«No tengo candidatos ni candidatas, soy enemiga del dedazo»: Claudia Sheinbaum en Palacio Nacional
*»Sin dedazo, con encuestas»
Axel Rosey Rivero
La presidenta Claudia Sheinbaum Pardo volvió a marcar la línea esta semana en su reunión con senadores y diputados. El mensaje fue claro y sin matices: en Morena se respetará el resultado de las encuestas, ella no trae candidatos y es enemiga del dedazo.
El mensaje de Sheinbaum corta de tajo la especulación: no hay ungidos, no hay palancas desde Palacio Nacional.
No es una frase de ocasión. Es la misma regla que sostuvo Andrés Manuel López Obrador durante todo su sexenio y que ahora Sheinbaum retoma como principio de gobierno y de movimiento. En un escenario donde empiezan a moverse los grupos y los nombres para 2027, el anuncio pone orden desde arriba.
“Quien quiera competir, que lo haga libremente. Yo no tengo candidatos”, dijo frente a la bancada morenista.

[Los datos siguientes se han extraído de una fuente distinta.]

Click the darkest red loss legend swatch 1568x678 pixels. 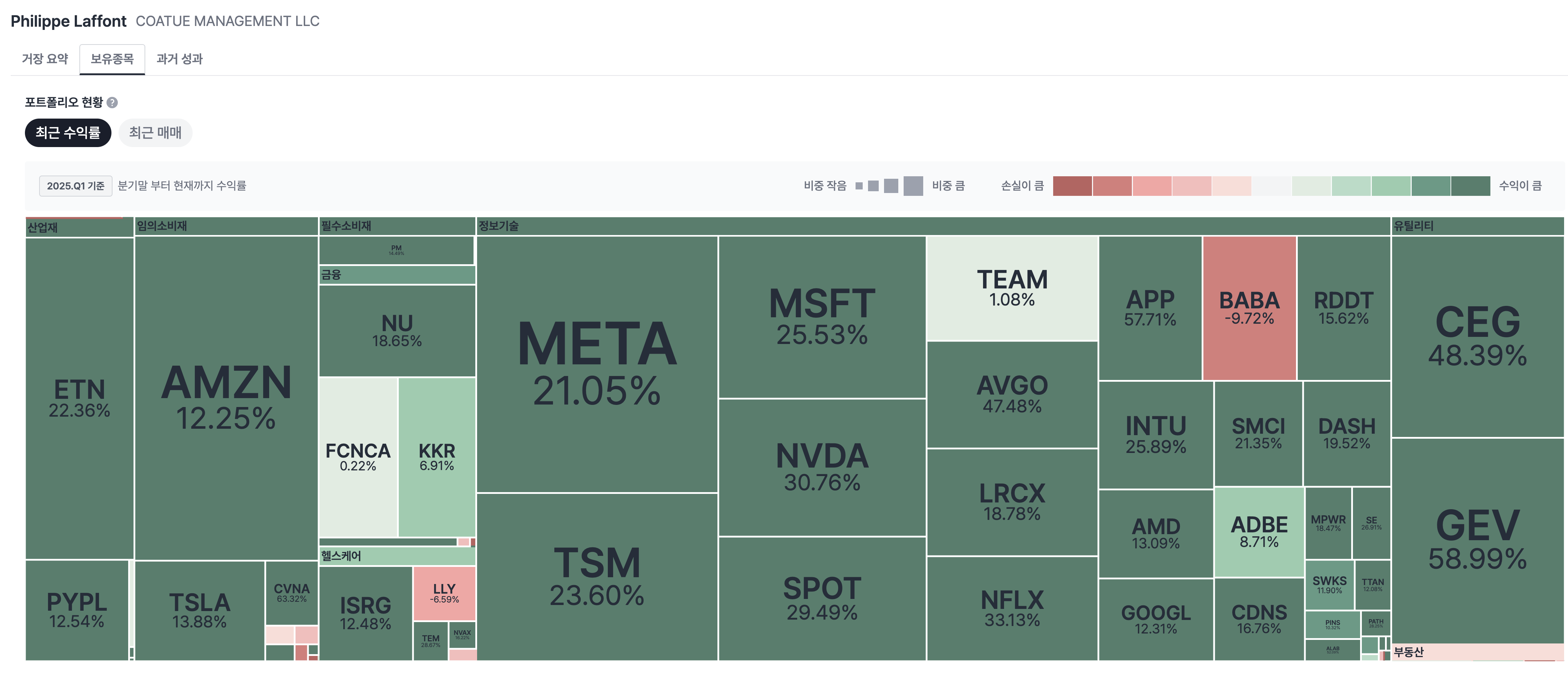point(1072,186)
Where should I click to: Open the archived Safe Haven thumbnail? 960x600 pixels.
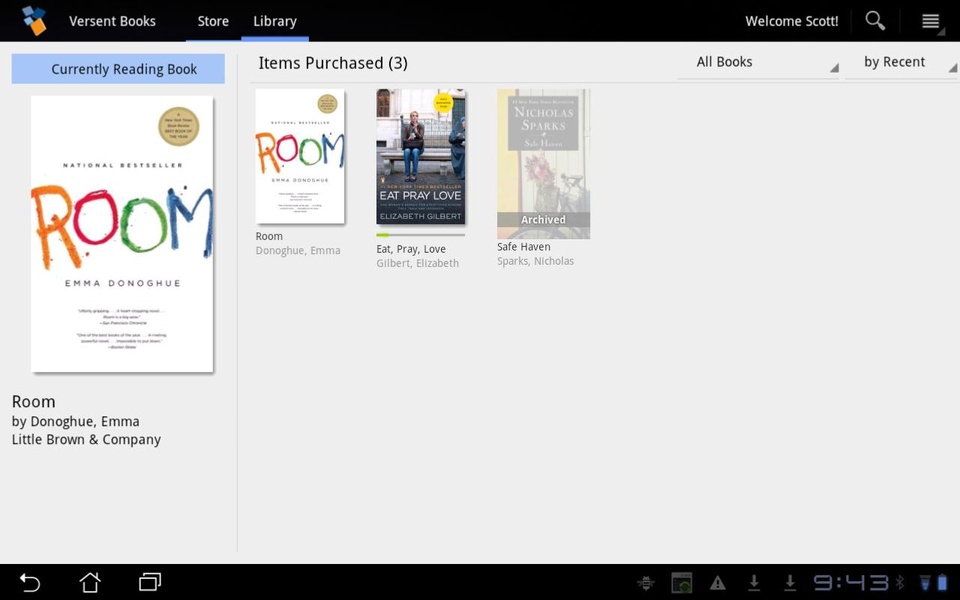pyautogui.click(x=544, y=163)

Con eso cierra la puerta a las designaciones de escritorio y obliga a que la decisión se mida en territorio, con contacto directo y evaluación ciudadana.
Para la clase política es una señal incómoda pero necesaria. Para la ciudadanía, es un recordatorio de que el poder ya no se reparte en cuartos cerrados.
Contextualizarlo a Guerrero tiene sentido inmediato. Aquí el debate por las candidaturas locales y federales ya empezó a calentar motores. En regiones como la Zona Norte, Tierra Caliente y Acapulco, los liderazgos locales se mueven y las estructuras hacen cuentas.
En el caso de Guerrero, esto conecta con una demanda que se ha repetido en cada visita de legisladores y funcionarios federales. La gente quiere que se le escuche, que los perfiles salgan de la comunidad y no de acuerdos cupulares. “Que compitan los más cercanos al pueblo, los que son de territorio”, fue la instrucción que la Presidenta dio a los senadores.
Esa lógica también explica por qué senadores recorren municipios, rinden cuentas y gestionan obra y programas.
No es solo gestión. Es construir legitimidad con la base antes de que lleguen los tiempos electorales.
El reto para Guerrero es doble. Primero, que los aspirantes acepten la regla y se sometan a la medición sin simulaciones. Segundo, que el método de encuestas realmente refleje lo que pasa en las calles y no solo en las oficinas. Si se cumple, Morena tendrá un proceso más limpio y una base más sólida para la elección que viene.
La presidenta ya marcó la cancha. Ahora toca a los liderazgos locales demostrar que entienden la señal. En Guerrero, como en el resto del país, la transformación se juega en el territorio. Y en el territorio, el pueblo manda.